SEARCH

Use the DBMS_HYBRID_VECTOR.SEARCH PL/SQL function to run textual queries, vector similarity queries, or hybrid queries against hybrid vector indexes.

Purpose

To search by vectors and keywords. This function lets you perform the following tasks:

  • Facilitate a combined (hybrid) query of textual documents and vectorized chunks:

    You can query a hybrid vector index in multiple vector and keyword search combinations called search modes, as described in Understand Hybrid Search. This API accepts a JSON specification for all query parameters.

  • Fuse and reorder the search results:

    The search results of a hybrid query are fused into a unified result set as CLOB using the specified fusion set operator, and reordered by a combined score using the specified scoring algorithm.

  • Run a default query for a simplified search experience:

    The minimum input parameters required are the hybrid_index_name and search_text. The same text string is used to query against a vectorized chunk index and a text document index.

Syntax

DBMS_HYBRID_VECTOR.SEARCH(
   json(
     '{  "hybrid_index_name":  "<hybrid_vector_index_name>",                  
         "search_text"      :  "<query string for keyword-and-semantic search>",                   
         "search_fusion"    :  "INTERSECT | UNION | TEXT_ONLY | VECTOR_ONLY | MINUS_TEXT | MINUS_VECTOR | RERANK",      
         "search_scorer"    :  "RRF | RSF",    
         "vector":
           {
            "search_text"    :  "<query string for semantic search>",            
            "search_vector"  :  "[<vector_embedding>]",           
            "search_mode"    :  "DOCUMENT | CHUNK",                 
            "aggregator"     :  "MAX | AVG | MEDIAN | BONUSMAX | WINAVG | ADJBOOST | MAXAVGMED",  
            "result_max"     :  <maximum number of vector results>,
            "score_weight"   :   <score_weight>,
            "rank_penalty"   :   <rank_penalty>, 
            "inpath"         :  ["<valid JSON paths>"]    
           },
         "text":
           {
            "contains"       :  "<query string for keyword search>",    
            "search_text"    :  "<alternative text to use to construct a contains query automatically>",       
            "score_weight"   :   <score_weight>,
            "rank_penalty"   :   <rank_penalty>,
            "result_max:     :   <maximum number of document results>
            "inpath"         :  ["<valid JSON paths>"]      
           },
         "return":
           {
            "topN"           :   "<topN_value>",                               
            "values"         :    ["rowid | score | vector_score | text_score | vector_rank | text_rank | chunk_text | chunk_id | paths"],         
            "format"         :   "JSON | XML"                              
           }
     }'
  )
)

Note:

This API supports two constructs of search. One where you specify a single search_text field for both semantic search and keyword search (default setting). Another where you specify separate search_text and contains query fields using vector and text sub-elements for semantic search and keyword search, respectively. You cannot use both of these search constructs in one query.

hybrid_index_name

Specify the name of the hybrid vector index to use.
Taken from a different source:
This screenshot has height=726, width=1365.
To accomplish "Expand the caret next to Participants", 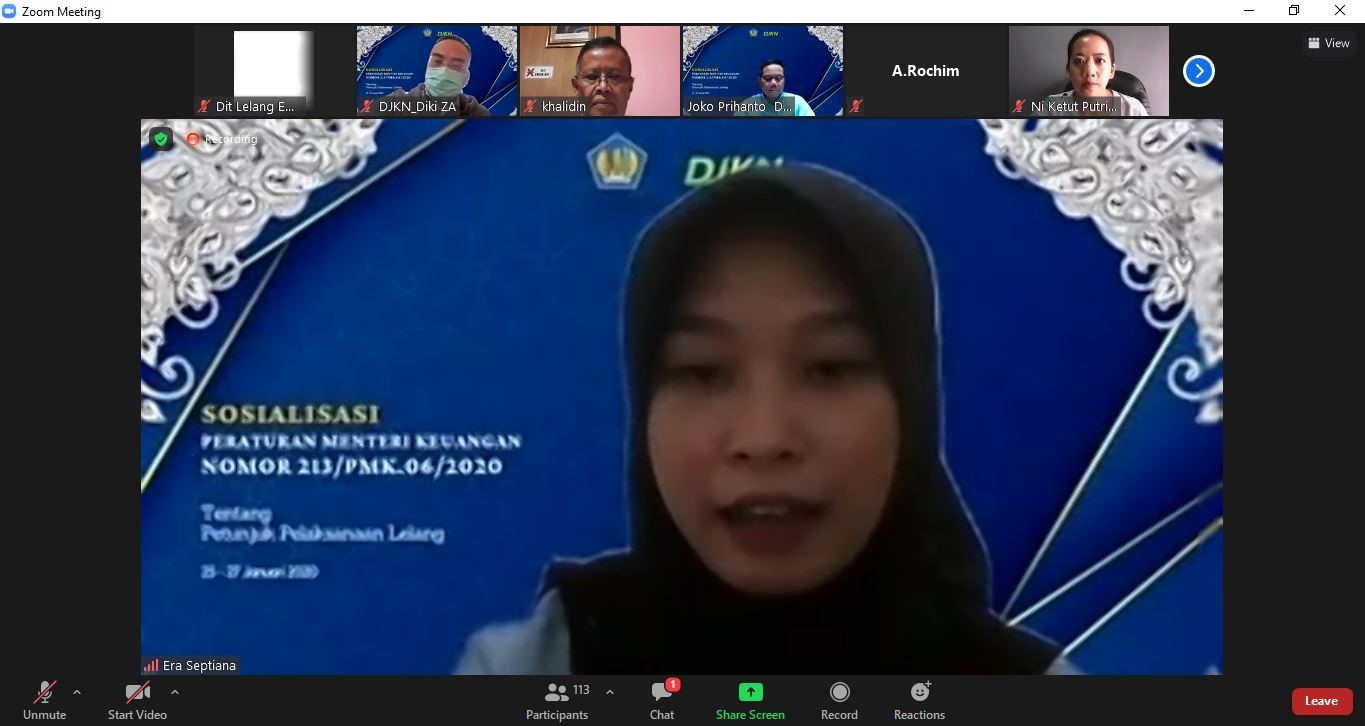I will [610, 692].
For information on how to create a hybrid vector index if not already created, see Manage Hybrid Vector Indexes.

search_text

Specify a search text string (your query input) for both semantic search and keyword search.
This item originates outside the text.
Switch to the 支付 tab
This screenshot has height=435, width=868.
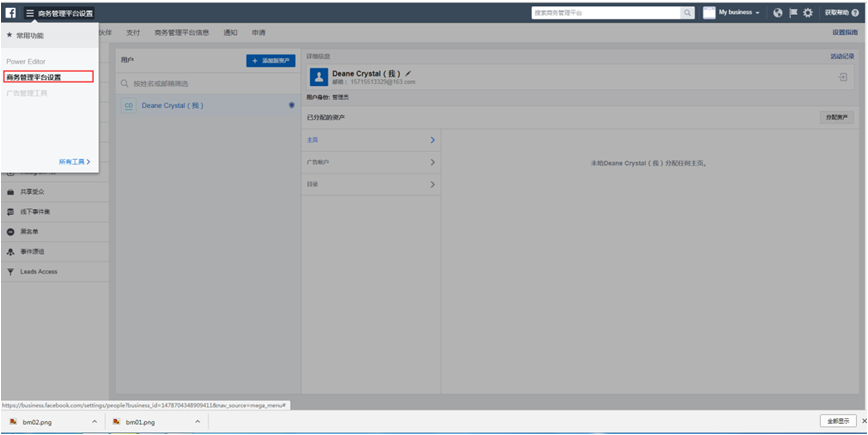(133, 33)
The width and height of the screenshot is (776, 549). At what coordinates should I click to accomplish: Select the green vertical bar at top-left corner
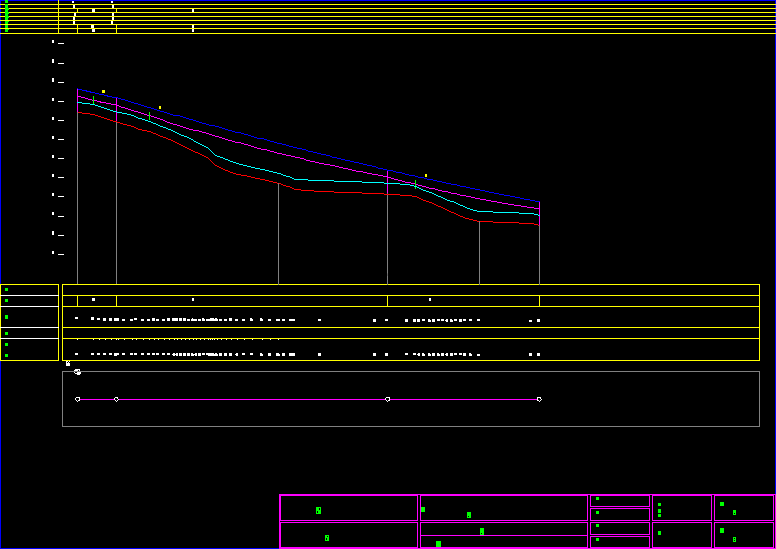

The same text string is used for a keyword query on document text index (by converting the search_text into a CONTAINS ACCUM operator syntax) and a semantic query on vectorized chunk index (by vectorizing or embedding the search_text for a VECTOR_DISTANCE search).

For example:

SELECT DBMS_HYBRID_VECTOR.SEARCH(
    json('{ "hybrid_index_name" : "my_hybrid_idx",
            "search_text"       : "C, Python"
          }'))
FROM DUAL;

search_fusion

Specify a fusion sort operator to define what you want to retain from the combined set of keyword-and-semantic search results.

Note:

This search fusion operation is applicable only to non-pure hybrid search cases. Vector-only and text-only searches do not fuse any results.
Parameter Description

INTERSECT

Returns only the rows that are common to both text search results and vector search results.

Score condition: text_score > 0 AND vector_score > 0

UNION (default)

Combines all distinct rows from both text search results and vector search results.

Score condition: text_score > 0 OR vector_score > 0

TEXT_ONLY

Returns all distinct rows from text search results plus the ones that are common to both text search results and vector search results. Thus, the fused results contain the text search results that appear in text search, including those that appear in both.

Score condition: text_score > 0

VECTOR_ONLY

Returns all distinct rows from vector search results plus the ones that are common to both text search results and vector search results. Thus, the fused results contain the vector search results that appear in vector search, including those that appear in both.

Score condition: vector_score > 0

MINUS_TEXT

Returns all distinct rows from vector search results minus the ones that are common to both text search results and vector search results. Thus, the fused results contain the vector search results that appear in vector search, excluding those that appear in both.

Score condition: text_score = 0

MINUS_VECTOR

Returns all distinct rows from text search results minus the ones that are common to both text search results and vector search results. Thus, the fused results contain the text search results that appear in text search, excluding those that appear in both.

Score condition: vector_score = 0

RERANK

Returns all distinct rows from text search ordered by the aggregated vector score of their respective vectors.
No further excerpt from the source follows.